Introduction
Information retrieval (IR) is a field of computing and information science that studies the process of obtaining information resources relevant to an information need from a collection of information resources [1]. It is the science of searching for information in documents, searching for documents themselves, and also searching for the metadata that describes documents. IR is a core technology for search engines, digital libraries, and other information retrieval systems.
In information retrieval, a query does not uniquely identify a single object in the collection [1]. Instead, several objects may match the query, perhaps with different degrees of relevancy. In the 1960s, the first large information retrieval research group was formed by Gerard Salton at Cornell [1].
Overview
An information retrieval process begins when a user enters a query into the system [1]. The query is analyzed and processed to create a set of query terms that represent the user’s information need. The query terms are then used to retrieve a set of documents from a collection. The documents are then ranked according to their relevance to the query. Finally, the results are presented to the user.

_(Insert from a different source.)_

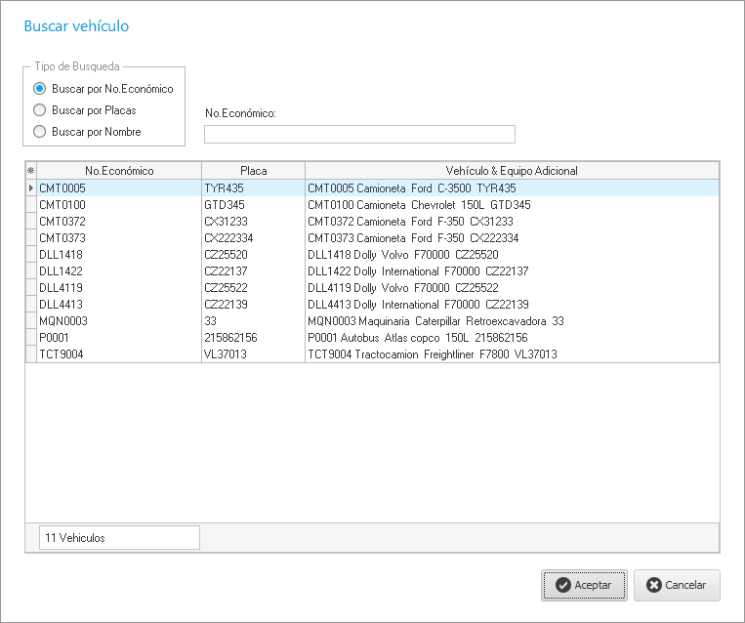Screen dimensions: 745x623
Task: Click the No.Económico search text field
Action: (358, 134)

Automated information retrieval systems were introduced in the 1950s: one even featured in the 1957 romantic comedy, Desk Set [1]. These systems used manually created indexing vocabularies to tag documents with terms that allowed for keyword-based search.
Models
In general, measurement considers a collection of documents to be searched and a search query [1]. The process of retrieval is then based on computing the similarity between the query and the documents. This is done by using a model of the document collection and a model of the query.
The models used in information retrieval are generally divided into two dimensions: a mathematical basis and the properties of the model.
The first dimension: mathematical basis
The mathematical basis of information retrieval models is generally either vector-based or probabilistic. Vector-based models use the vector space model to represent both queries and documents as vectors of identifiers such as words or terms. Probabilistic models use probability theory to represent the relevance of a document to a query.
The second dimension: properties of the model
Models without term-interdependencies treat different terms/words as independent [1]. This approach has been used in vector space models and probabilistic models.
Models with term-interdependencies take into account the relationships between terms in the document collection and in the query. Examples of such models include language models and latent semantic analysis.
Applications
Automated information retrieval systems are used to reduce what has been called information overload [1]. This is done by providing users with the ability to quickly and easily locate relevant information resources.
In the 1990s, the Text REtrieval Conference (TREC) was initiated by the National Institute of Standards and Technology (NIST). The aim of this was to look into the information retrieval community by supplying the infrastructure that was needed for evaluation of text retrieval methodologies on a very large text collection [1].
Conclusion
Information retrieval technology is an invaluable tool for text-based search. It enables users to quickly and easily locate relevant information resources, reducing the amount of information overload. Vector-based and probabilistic models are used to represent queries and documents, and models with and without term-interdependencies are available. Automated information retrieval systems are used to facilitate the process, and the Text REtrieval Conference (TREC) has been instrumental in advancing the field.